Gameologist sued Scientific for various TM and false advertising claims, and the court granted Scientific’s motion for summary judgment. Scientific moved for attorneys’ fees and costs.
The undisputed facts: Gameologist developed a concept for a casino table game called Bling Bling, and secured registrations for “BLING BLING 2002” for “entertainment in the nature of online three dice casino games” and for “casino games and equipment therefor, namely, board games.” Gameologist entered into a license with MDI, a company that had been acquired by Scientific, granting MDI rights to use the mark for lottery tickets, and then the parties cancelled the license. Scientific, which is in the lottery business, sold several thousand instant lottery tickets featuring the word “bling” between 2007 and 2010, at least three years after the termination of the license. Gameologist didn’t license anyone other than MDI for any goods or services, never successfully marketed a “Bling Bling” lottery ticket, or released a “Bling Bling” product in the lottery industry. It only documented four sales of a BLING BLING 2002 board game. Summary judgment was granted because Gameologist failed to raise a genuine issue of material fact either that the plaintiff engaged in sufficient use of its mark in commerce or that the defendants' use of the term “bling” in connection with lottery tickets was likely to cause consumer confusion.

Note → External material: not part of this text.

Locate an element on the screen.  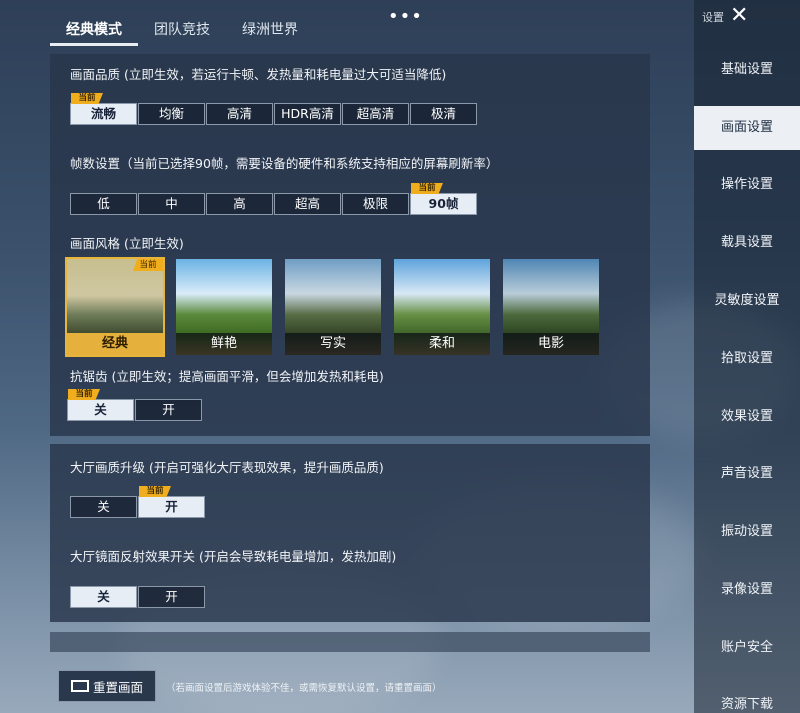
antialias-options: 当前 关 开 is located at coordinates (135, 405).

Defendants claimed nearly $1 million in fees. They argued that Gameologist’s claims were so frivolous as to compel the conclusion that they were brought in bad faith. Baseless claims can indeed allow an inference of bad faith, but mere failure to win isn’t enough. Here, Gameologist’s claims were not “so completely without merit as to compel the conclusion that these claims were brought in bad faith.” Disposing of them required oral argument, additional briefing, and extensive analysis, “not the hallmarks of a purely frivolous filing.” Furthermore, there was no reason to doubt Gameologist’s subjective belief in the merits of its claims. Though Gameologist was mistaken in thinking that the terminated license agreement indicated that Scientific misappropriated the “Bling Bling” concept for its own commercial advantage, a flawed or misguided understanding of the law is insufficient to constitute bad faith.
This also disposed of Scientific’s argument that a fee award was justified based on the court’s inherent power to manage proceedings; though Scientific argued that Gameologist’s counsel engaged in negligent or reckless behavior by failing to conduct a reasonable investigation into the merits of the case before filing this action, a sanction in the absence of bad faith is only allowed when the attorney’s behavior violates a court order or is otherwise misconduct not undertaken for the client’s benefit. Here, even assuming there was negligence/recklessness, counsel was representing the client. Nor did Rule 11 justify sanctions. Even after discovery ended, it wasn’t “patently” clear that there was no chance of success. “While the plaintiff's assertions regarding use in commerce and likelihood of confusion certainly were weak, these standards are fact-dependent in their application, and the plaintiff could reasonably have believed that it had some chance of success, albeit minimal, on its claims.” A long shot isn’t necessarily sanctionable. And finally, NY GBL §360-m provided no basis for a fee award; that provision provides remedies for plaintiffs injured by willful infringement, rather than for parties whose adversaries acted wrongfully in conducting the litigation.